Figure 6. STAMP analysis of differential microflora between the control group and the model group（A），the model group and the EA group（B）at the genus level.n=6. The bar plot shows mean proportions of differential microflora at genus level，the difference in proportions between the groups is shown with 95%confidence intervals，and onlyP＜0.05 are shown.图6 对照组与模型组及模型组与电针组在属水平差异菌群的STAMP分析

在属水平，三组乳杆菌、双歧杆菌和副拟杆菌相对丰度比较结果见图7，与对照组相比，模型组乳杆菌和副拟杆菌相对丰度降低（P＜0.05），双歧杆菌相对丰度稍有降低，但差异无统计学意义（P＞0.05）；电针干预后，三者丰度增高，但差异均无统计学意义（P＞0.05）。

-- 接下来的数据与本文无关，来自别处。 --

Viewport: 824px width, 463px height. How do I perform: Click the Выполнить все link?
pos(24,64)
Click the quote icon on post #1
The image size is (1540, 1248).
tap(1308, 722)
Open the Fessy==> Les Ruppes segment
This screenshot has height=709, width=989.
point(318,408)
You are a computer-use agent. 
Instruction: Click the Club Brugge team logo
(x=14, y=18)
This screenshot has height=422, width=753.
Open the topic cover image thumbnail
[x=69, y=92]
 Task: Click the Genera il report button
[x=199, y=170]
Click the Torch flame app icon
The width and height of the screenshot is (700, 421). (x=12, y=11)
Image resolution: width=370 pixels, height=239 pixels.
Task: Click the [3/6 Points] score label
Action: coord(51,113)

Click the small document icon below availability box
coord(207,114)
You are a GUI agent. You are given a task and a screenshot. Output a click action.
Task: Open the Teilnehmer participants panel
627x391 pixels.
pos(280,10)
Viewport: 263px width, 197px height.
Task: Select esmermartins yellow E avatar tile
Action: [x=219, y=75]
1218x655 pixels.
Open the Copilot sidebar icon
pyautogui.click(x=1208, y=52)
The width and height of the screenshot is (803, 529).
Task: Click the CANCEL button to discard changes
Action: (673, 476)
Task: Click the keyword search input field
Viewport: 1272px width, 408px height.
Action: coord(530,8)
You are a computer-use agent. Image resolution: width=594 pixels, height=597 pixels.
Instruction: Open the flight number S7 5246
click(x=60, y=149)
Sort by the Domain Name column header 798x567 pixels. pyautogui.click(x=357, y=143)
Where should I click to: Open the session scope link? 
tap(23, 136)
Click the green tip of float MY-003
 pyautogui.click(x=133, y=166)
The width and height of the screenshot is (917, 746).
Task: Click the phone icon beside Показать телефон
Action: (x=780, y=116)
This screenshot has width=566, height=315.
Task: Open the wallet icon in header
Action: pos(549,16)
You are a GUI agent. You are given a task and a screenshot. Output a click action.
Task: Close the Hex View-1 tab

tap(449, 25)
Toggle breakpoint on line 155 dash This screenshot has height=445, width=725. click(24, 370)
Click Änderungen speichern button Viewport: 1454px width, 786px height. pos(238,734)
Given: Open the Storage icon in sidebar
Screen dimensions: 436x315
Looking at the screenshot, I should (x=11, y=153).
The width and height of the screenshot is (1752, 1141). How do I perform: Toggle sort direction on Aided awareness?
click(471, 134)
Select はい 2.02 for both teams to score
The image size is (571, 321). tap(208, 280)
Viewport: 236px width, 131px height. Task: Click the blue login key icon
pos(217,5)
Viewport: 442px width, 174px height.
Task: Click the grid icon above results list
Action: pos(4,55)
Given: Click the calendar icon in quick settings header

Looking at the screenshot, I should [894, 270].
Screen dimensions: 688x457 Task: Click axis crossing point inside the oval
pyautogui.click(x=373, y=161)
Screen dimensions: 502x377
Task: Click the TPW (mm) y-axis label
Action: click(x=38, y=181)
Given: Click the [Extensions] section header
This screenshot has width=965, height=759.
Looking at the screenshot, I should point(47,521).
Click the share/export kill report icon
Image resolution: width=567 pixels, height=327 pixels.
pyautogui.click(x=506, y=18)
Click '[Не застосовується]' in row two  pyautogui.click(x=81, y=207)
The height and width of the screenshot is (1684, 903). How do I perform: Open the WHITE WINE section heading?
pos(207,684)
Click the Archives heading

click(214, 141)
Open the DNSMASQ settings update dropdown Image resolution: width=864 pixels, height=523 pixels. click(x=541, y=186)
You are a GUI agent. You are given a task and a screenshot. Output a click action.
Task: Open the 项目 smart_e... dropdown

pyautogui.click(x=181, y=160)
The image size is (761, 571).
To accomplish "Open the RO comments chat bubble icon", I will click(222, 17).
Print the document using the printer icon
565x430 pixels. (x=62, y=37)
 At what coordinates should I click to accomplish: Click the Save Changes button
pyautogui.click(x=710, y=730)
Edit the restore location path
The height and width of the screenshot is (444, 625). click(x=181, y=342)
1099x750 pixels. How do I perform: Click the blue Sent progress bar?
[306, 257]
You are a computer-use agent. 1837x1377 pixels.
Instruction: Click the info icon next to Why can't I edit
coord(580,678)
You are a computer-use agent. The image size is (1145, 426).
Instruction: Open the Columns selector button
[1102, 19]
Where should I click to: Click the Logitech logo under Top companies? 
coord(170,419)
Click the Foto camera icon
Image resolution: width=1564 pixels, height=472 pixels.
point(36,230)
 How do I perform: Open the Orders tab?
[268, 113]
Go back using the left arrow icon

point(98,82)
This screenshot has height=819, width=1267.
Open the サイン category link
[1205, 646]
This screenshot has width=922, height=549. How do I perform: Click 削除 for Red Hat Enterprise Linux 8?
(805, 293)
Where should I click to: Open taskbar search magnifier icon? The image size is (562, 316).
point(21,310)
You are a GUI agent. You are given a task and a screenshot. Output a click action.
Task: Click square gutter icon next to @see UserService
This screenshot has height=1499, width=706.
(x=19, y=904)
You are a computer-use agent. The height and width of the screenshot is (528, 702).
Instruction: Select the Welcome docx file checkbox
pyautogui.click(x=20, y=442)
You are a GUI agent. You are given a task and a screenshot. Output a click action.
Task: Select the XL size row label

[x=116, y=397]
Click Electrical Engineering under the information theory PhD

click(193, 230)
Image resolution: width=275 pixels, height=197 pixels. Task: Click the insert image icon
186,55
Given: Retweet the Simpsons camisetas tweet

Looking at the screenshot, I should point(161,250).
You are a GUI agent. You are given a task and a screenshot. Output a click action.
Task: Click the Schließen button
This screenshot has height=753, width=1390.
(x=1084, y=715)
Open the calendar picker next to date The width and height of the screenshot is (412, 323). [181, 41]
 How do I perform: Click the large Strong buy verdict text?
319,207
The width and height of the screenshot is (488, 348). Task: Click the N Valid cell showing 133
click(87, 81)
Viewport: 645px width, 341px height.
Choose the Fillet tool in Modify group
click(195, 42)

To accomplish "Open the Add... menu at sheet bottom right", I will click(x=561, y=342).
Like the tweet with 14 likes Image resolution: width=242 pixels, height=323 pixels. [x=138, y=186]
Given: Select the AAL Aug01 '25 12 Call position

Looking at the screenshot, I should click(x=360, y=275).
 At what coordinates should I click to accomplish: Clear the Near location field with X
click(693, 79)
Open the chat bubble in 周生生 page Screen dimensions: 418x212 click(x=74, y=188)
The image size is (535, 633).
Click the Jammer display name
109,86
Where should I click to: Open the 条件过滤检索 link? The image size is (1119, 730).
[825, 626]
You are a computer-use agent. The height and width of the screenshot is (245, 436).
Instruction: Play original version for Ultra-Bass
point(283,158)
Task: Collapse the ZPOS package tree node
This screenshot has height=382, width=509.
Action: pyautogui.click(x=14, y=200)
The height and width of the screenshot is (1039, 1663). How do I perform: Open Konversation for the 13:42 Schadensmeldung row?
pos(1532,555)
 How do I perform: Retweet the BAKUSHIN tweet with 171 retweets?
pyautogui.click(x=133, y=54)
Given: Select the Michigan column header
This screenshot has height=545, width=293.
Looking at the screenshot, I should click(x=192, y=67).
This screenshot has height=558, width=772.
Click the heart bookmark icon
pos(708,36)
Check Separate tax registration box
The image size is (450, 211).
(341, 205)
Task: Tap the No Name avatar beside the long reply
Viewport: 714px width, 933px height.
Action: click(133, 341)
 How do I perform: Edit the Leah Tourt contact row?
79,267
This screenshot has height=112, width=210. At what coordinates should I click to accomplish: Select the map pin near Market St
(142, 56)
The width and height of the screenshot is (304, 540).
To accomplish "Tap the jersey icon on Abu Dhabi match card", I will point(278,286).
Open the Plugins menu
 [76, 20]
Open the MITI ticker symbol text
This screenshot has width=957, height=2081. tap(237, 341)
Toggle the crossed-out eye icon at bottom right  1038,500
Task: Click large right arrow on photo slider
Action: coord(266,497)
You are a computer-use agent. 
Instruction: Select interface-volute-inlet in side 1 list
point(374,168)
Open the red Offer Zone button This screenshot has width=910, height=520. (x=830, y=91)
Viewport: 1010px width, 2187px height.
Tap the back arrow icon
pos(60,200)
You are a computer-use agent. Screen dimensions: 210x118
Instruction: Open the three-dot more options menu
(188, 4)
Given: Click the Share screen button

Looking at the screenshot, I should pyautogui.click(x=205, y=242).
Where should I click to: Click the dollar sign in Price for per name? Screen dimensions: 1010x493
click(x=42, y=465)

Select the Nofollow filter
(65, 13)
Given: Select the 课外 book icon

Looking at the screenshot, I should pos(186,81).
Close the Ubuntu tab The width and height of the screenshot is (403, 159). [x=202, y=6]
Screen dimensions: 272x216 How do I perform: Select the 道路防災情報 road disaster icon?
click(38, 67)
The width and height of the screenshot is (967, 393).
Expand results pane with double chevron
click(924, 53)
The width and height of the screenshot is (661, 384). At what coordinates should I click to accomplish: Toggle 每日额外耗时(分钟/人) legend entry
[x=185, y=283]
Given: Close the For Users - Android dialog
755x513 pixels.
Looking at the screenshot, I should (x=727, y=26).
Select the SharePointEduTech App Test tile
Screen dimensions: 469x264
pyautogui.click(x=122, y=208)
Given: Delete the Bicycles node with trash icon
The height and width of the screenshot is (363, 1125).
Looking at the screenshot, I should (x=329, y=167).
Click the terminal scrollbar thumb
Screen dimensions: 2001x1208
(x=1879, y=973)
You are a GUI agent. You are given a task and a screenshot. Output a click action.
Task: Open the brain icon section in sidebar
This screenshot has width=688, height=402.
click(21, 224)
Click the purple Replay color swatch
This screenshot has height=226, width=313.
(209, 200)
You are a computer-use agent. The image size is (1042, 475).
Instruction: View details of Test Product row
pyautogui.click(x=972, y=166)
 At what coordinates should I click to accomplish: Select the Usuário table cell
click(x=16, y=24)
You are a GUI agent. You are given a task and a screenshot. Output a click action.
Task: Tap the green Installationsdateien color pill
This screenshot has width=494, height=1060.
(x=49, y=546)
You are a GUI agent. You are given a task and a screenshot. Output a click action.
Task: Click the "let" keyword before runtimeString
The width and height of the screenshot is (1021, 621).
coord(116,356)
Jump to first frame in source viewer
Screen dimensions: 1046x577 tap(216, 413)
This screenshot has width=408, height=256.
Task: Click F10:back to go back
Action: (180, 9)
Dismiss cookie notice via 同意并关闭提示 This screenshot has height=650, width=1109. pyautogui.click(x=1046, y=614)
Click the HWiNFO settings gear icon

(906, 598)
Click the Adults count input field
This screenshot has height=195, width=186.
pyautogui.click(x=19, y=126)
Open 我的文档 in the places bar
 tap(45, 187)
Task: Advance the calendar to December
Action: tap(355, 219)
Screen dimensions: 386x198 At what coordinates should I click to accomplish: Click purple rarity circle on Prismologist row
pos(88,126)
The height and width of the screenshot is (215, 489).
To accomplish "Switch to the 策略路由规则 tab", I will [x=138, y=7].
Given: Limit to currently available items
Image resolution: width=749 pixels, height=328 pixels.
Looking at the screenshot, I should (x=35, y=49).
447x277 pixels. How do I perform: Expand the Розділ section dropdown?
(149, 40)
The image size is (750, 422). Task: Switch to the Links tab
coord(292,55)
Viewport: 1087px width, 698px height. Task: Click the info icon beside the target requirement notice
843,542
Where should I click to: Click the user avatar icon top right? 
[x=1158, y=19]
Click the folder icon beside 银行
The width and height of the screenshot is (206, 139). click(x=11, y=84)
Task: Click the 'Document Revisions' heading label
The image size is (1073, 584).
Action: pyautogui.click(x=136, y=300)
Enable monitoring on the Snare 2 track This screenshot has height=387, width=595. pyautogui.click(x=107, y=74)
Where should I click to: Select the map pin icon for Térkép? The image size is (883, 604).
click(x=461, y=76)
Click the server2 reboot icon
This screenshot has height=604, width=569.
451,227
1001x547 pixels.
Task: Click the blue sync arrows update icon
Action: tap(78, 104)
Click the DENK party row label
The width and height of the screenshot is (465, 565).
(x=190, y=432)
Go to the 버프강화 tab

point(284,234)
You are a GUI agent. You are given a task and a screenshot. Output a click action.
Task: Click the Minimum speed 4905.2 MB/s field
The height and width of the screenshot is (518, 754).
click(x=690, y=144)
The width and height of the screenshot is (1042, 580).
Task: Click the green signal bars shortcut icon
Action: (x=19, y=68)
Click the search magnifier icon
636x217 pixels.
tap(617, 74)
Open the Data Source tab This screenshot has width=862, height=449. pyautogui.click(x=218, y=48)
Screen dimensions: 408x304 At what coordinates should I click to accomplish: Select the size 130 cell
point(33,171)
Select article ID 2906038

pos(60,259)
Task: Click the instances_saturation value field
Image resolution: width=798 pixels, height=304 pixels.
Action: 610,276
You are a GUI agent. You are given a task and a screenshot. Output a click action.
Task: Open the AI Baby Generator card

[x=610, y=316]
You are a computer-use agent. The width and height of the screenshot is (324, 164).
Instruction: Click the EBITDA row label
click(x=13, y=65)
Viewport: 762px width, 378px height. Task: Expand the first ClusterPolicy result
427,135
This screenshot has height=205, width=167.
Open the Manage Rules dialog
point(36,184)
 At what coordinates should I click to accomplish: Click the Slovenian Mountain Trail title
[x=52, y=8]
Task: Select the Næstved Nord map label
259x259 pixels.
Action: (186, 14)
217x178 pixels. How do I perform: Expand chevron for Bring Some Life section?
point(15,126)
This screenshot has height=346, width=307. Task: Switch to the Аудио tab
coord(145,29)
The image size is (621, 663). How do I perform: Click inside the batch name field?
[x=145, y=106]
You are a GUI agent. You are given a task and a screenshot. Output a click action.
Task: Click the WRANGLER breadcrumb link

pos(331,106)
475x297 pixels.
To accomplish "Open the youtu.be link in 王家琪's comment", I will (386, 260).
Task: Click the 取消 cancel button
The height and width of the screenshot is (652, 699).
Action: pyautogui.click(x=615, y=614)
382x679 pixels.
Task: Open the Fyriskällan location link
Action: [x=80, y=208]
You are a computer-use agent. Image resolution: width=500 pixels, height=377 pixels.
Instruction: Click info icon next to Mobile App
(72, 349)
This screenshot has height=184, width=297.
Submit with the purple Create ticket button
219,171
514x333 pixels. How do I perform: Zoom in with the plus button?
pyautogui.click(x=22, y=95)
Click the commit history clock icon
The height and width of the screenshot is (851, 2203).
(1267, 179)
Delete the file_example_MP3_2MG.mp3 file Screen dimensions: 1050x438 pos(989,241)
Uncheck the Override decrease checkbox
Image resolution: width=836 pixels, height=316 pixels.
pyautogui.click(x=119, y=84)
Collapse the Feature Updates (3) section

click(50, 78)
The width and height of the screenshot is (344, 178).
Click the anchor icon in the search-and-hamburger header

Figure 7. Comparison of relative abundance ofLactobacillus（A），Bifidobacterium（B）andParabacteroides（C）among different groups at genus level. Mean±SD.n=6.*P＜0.05，**P＜0.01vs control group.图7 各组属水平乳杆菌、双岐杆菌和副拟杆菌相对丰度比较

讨论

AD 是一种老年人常见的神经精神类疾病，认知能力下降是其早期的症状之一。研究显示［15］，外周血炎症反应是认知能力下降的危险因素，其与年龄相关的认知能力下降正相关。作为替代医学的组成部分，电针被广泛用于神经精神类疾病的治疗，并被证实通过调节肠道菌群，借助于“微生物-肠-脑轴”改善衰老大鼠的认知障碍和中枢神经炎症反应［16］。与以往仅关注AD 小鼠脑部病变的研究不同，本实验以“微生物-肠-脑轴”为着眼点，探讨电针对AD 小鼠肠道菌群及相关炎症因子的影响，分析电针改善其认知障碍的可能机制。

作为胃肠道两大优势菌门，厚壁菌门和拟杆菌门比值（F/B）的增加或减少分别与肥胖、炎症性肠病的发展有关［17］。Cui等［18］认为，厚壁菌门丰度与胃肠道炎症负相关，在溃疡性结肠炎小鼠中F/B 值降低，推测F/B 值的降低与结肠炎症性反应有关。本实验粪便菌群组成结果显示，APP/PS1小鼠粪便拟杆菌门丰度增加，厚壁菌门丰度降低，F/B 值降低，电针治疗在一定程度上可提高其F/B 值。表明APP/PS1小鼠肠道可能存在炎症反应，而电针治疗可以通过调节厚壁菌门、拟杆菌门的丰度来改善其肠道炎症反应。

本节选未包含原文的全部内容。